# [Problem requirements]
For this exercise, reproduce the entries below exactly, but only from the line containing "has width=876, height=530." through the line containing "Expand Tuesday May", both included.

(Collected data entries)
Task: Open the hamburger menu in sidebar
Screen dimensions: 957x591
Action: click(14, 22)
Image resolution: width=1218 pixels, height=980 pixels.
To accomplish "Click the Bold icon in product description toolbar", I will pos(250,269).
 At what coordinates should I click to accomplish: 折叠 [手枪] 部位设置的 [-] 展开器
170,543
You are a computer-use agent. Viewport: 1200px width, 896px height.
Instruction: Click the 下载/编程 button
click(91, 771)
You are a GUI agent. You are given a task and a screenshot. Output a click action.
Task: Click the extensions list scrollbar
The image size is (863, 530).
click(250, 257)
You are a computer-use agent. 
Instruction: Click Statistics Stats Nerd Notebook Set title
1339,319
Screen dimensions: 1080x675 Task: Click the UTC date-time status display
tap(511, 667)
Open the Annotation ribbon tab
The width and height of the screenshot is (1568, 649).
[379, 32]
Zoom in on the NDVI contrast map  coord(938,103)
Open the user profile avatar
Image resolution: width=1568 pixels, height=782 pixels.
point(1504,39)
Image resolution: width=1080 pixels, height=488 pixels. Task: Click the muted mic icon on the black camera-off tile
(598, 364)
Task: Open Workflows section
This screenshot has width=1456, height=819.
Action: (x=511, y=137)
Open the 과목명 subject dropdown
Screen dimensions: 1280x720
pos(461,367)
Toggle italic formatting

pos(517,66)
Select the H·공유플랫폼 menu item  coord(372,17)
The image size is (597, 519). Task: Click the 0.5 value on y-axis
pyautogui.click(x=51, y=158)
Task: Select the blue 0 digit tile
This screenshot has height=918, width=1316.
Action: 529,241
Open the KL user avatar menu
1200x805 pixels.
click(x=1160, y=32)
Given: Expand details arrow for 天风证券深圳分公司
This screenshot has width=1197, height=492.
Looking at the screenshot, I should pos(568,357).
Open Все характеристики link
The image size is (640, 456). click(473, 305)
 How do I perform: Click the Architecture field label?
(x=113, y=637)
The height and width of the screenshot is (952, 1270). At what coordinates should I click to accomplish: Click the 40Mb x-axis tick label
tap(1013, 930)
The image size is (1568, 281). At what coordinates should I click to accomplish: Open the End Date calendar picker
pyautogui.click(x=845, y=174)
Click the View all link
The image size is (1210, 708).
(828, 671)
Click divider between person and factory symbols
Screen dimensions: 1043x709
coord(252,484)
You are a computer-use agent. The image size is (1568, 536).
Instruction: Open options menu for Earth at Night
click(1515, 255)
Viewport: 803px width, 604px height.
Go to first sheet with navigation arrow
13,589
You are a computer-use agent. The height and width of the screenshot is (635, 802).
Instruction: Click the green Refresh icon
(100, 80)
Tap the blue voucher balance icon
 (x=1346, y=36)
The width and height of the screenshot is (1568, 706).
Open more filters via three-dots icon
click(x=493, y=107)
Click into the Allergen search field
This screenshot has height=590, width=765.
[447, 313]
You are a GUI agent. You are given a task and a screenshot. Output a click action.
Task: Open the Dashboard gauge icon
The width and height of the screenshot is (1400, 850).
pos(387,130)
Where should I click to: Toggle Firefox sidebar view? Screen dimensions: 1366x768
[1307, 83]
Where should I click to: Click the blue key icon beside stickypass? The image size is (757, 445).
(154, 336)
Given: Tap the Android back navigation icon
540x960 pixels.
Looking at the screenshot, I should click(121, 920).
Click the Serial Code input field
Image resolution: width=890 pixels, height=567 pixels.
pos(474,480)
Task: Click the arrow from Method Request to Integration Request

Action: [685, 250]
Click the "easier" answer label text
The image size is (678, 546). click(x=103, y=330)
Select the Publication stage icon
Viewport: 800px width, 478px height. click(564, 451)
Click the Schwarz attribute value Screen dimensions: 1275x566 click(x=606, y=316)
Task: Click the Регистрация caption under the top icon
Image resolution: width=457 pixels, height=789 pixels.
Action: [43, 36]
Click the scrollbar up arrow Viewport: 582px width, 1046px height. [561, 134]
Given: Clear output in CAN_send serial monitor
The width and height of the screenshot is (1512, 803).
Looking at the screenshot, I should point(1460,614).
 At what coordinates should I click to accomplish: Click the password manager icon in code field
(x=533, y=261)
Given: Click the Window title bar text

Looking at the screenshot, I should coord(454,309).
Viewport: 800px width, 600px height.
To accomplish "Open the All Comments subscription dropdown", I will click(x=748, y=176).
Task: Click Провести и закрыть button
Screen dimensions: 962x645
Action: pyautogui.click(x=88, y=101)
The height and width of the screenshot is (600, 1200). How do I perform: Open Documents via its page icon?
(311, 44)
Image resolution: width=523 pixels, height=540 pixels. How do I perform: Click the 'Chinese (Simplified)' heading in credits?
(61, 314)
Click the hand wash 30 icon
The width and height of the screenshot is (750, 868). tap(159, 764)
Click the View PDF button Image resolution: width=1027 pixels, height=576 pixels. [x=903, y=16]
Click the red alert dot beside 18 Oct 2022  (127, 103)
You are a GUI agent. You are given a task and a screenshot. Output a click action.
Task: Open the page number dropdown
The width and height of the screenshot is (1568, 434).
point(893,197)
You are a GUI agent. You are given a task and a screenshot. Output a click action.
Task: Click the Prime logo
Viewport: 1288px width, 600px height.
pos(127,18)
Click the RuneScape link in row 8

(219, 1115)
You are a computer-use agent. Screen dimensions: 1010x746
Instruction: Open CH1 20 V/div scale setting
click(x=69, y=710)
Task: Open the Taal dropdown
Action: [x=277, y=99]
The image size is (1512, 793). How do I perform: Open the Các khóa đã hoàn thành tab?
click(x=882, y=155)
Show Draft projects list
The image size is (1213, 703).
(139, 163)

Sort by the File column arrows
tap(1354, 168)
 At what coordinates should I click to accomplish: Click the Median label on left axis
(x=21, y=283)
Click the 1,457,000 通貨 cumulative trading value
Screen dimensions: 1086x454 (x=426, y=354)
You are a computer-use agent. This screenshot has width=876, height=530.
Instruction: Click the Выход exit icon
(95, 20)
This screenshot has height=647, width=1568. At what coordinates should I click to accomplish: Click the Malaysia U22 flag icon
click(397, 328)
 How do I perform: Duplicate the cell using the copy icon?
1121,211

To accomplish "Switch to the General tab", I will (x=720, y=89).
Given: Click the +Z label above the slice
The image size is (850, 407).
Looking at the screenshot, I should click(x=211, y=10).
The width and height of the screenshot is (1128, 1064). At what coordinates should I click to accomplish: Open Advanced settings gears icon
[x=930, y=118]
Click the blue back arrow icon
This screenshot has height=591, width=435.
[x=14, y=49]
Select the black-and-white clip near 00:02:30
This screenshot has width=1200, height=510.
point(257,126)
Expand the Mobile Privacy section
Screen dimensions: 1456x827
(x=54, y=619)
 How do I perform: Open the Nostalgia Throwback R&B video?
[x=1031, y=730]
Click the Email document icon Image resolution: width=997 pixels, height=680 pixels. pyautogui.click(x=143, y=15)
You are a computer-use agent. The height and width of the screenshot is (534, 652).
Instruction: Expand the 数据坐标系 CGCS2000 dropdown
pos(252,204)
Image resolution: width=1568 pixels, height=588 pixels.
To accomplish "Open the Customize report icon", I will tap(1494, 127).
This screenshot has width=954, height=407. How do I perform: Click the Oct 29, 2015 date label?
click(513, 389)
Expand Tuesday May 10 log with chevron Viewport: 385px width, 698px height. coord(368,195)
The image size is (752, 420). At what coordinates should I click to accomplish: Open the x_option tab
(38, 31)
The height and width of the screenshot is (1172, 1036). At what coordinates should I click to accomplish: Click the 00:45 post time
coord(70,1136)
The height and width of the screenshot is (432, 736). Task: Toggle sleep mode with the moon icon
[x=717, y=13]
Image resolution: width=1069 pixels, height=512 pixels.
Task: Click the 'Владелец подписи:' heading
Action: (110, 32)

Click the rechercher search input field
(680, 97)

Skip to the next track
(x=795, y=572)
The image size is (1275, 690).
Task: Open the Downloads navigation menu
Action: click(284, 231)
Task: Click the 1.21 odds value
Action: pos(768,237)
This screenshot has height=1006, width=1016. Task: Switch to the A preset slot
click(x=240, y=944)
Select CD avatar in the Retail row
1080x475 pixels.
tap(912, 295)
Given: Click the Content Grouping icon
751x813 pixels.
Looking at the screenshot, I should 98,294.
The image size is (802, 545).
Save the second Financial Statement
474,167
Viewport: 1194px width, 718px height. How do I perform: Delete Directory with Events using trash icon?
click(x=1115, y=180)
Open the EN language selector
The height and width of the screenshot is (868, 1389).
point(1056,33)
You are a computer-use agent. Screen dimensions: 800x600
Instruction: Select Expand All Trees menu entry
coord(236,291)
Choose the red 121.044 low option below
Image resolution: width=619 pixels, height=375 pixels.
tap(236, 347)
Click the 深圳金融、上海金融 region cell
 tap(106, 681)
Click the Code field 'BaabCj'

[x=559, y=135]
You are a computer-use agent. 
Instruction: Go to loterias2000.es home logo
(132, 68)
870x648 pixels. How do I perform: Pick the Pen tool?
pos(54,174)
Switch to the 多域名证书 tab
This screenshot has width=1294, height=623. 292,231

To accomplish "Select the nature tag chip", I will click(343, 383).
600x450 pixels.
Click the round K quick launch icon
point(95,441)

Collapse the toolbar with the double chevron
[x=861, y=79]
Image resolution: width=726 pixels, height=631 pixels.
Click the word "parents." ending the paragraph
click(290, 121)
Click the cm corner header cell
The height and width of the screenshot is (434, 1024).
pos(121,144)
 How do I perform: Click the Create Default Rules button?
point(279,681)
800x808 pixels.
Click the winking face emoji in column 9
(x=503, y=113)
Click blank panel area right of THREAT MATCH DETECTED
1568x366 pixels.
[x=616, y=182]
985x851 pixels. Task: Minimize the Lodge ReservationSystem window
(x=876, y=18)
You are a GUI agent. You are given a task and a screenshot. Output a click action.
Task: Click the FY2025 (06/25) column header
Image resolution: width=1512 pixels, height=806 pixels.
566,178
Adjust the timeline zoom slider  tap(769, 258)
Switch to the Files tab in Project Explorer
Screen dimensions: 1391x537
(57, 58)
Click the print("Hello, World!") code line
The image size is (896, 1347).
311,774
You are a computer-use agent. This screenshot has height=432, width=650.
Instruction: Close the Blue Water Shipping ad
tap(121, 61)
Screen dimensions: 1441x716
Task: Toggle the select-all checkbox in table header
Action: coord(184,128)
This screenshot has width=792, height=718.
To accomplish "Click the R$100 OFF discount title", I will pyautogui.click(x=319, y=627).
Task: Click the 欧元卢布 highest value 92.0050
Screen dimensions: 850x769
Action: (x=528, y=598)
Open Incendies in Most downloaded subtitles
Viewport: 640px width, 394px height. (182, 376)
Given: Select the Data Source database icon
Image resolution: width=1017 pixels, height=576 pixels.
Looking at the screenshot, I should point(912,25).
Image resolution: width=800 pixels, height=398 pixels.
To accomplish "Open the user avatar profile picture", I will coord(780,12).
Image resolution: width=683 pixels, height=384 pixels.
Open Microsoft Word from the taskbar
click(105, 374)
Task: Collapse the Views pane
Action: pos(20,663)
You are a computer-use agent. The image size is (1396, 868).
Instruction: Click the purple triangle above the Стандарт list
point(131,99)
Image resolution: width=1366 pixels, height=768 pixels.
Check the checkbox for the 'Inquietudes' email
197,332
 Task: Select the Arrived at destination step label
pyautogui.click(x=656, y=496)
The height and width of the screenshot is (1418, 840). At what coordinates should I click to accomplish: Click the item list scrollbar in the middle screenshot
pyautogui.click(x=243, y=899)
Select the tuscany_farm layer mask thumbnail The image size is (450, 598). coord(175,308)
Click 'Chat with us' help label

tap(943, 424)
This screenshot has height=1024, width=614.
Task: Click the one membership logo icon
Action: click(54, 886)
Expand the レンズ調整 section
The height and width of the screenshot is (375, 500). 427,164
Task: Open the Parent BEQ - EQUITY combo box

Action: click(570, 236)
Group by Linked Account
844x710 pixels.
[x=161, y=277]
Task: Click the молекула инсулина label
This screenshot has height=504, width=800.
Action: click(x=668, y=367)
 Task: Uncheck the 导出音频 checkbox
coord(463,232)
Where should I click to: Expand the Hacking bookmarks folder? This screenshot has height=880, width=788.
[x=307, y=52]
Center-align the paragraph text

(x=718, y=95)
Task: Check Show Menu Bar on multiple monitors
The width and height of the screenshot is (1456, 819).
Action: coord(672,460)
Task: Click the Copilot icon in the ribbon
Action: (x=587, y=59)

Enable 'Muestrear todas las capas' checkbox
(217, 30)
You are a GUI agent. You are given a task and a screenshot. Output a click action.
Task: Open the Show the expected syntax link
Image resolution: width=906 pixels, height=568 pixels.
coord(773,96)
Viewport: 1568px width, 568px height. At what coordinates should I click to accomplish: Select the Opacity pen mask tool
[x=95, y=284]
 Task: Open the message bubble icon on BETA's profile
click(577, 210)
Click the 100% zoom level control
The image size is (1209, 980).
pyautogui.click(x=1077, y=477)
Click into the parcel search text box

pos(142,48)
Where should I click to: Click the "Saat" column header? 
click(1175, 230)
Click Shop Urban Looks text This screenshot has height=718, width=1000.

# [Result]
You are a computer-use agent. This screenshot has width=876, height=530.
Instruction: Click the Выход exit icon
(95, 20)
This screenshot has height=647, width=1568. At what coordinates should I click to accomplish: Click the Malaysia U22 flag icon
click(397, 328)
 How do I perform: Duplicate the cell using the copy icon?
1121,211

To accomplish "Switch to the General tab", I will (x=720, y=89).
Given: Click the +Z label above the slice
The image size is (850, 407).
Looking at the screenshot, I should click(x=211, y=10).
The width and height of the screenshot is (1128, 1064). At what coordinates should I click to accomplish: Open Advanced settings gears icon
[x=930, y=118]
Click the blue back arrow icon
This screenshot has height=591, width=435.
[x=14, y=49]
Select the black-and-white clip near 00:02:30
This screenshot has width=1200, height=510.
point(257,126)
Expand the Mobile Privacy section
Screen dimensions: 1456x827
(x=54, y=619)
 How do I perform: Open the Nostalgia Throwback R&B video?
[x=1031, y=730]
Click the Email document icon Image resolution: width=997 pixels, height=680 pixels. pyautogui.click(x=143, y=15)
You are a computer-use agent. The height and width of the screenshot is (534, 652).
Instruction: Expand the 数据坐标系 CGCS2000 dropdown
pos(252,204)
Image resolution: width=1568 pixels, height=588 pixels.
To accomplish "Open the Customize report icon", I will tap(1494, 127).
This screenshot has width=954, height=407. How do I perform: Click the Oct 29, 2015 date label?
click(513, 389)
Expand Tuesday May 10 log with chevron Viewport: 385px width, 698px height. coord(368,195)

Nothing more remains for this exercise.